A conference has just ended in Prague that proves that not all historians are detached from reality in their ivory towers. Several hundred historians from over 20 different countries converged on the city for a week to discuss their research on one of the burning issues of today, the environment and how it is treated. You only had to look at the subjects of some of the presentations - for example looking at the history of the way Central Europeans have dealt with floods, to see that such research is of more than passing interest to today's society. David Vaughan was at the conference.

Petr Pavlinek
Here in the Czech Republic, one of the most fascinating questions is how the communist era affected both the environment and the way we look at it now. The Czech historian, Petr Pavlinek, has come to the surprising conclusion that the myth that the communist regime did nothing for the environment is far from true:

"I would say that the environmental crisis in the former Czechoslovakia culminated in the early 1980s and that the regime actually realized in the early 1980s the danger that the environmental disaster could pose for its long-term survival. So actually in about the mid-1980s the regime decided to spend a lot of money to improve the environment, and if you look at the scientific data about air pollution, for example, the level of pollution started to decline in the second half of the 1980s. And I would also argue that some of the successes in the environmental clean-up that we saw in the early 1990s were based on the policies that were initiated by the communist government."

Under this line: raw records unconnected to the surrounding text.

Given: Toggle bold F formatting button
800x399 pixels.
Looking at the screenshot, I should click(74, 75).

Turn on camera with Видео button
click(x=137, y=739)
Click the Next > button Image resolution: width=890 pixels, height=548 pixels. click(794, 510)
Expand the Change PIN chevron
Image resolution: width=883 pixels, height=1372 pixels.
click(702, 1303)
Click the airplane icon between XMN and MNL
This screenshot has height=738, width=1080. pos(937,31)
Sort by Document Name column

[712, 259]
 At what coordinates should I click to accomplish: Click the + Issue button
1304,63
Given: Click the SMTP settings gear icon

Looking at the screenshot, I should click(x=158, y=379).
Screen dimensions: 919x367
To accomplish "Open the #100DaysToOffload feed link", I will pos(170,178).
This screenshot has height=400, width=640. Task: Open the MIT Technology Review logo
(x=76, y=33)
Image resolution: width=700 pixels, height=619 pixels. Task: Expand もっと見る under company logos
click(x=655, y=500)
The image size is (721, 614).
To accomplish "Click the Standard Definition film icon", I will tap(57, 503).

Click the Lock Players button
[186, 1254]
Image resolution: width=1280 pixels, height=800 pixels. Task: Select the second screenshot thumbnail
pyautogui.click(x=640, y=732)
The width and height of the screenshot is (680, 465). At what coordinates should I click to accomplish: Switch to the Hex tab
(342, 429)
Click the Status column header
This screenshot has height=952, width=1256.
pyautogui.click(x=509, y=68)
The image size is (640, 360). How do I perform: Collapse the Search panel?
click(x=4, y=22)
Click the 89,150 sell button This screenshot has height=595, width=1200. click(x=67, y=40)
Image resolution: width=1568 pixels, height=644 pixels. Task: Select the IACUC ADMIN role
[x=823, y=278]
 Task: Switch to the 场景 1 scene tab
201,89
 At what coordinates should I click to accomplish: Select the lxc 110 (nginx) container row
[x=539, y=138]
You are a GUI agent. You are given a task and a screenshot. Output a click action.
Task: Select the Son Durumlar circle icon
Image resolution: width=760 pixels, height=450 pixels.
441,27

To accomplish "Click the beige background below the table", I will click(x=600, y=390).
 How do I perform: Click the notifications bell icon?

And how would you say that the traces of what was going on then in the 1980s are to be felt today in the way that politicians approach the environment or the public sees the environment in dealing with problems of the environment?

"The way we think about the environment today was formed largely before 1989, so some politicians would think about the environment as a luxury we can afford only after we successfully rebuild the economy. In a way this is the same way the communist politicians thought about the environment, as a luxury after we build a strong economy, after we catch up and overtake the capitalist countries."

John McNeill
Studies like the research being carried out by Petr Pavlinek are in many ways pioneering, but as the American environmental historian John McNeill points out, it is still hard to get an overall picture:

"It's possible to get an increasingly detailed sense of the environmental history of communist Europe, but it has never been synthesized, nobody has pulled it together and provided the level of analysis and interpretation that would make it accessible either to historians in general or to the public at large. There's a great opportunity actually for a scholar or even a journalist with the right skills and interests to pull it all together."

Verena Winiwarter
We are reminded of the old regime's environmental legacy almost daily, not least in the tense relations between the Czech Republic and Austria over nuclear power. By coincidence the conference's main organizer, Verena Winiwarter, teaches at the University of Vienna, so before I left, I asked her whether this tension is also felt among historians.

"I think that my Czech colleagues and myself are on the same side of the discussion in both our countries. We're not so much concerned about the trans-boundary pollution, we're concerned about pollution in a much more general sense. So there has never been any kind of tension in any way because of the political situation."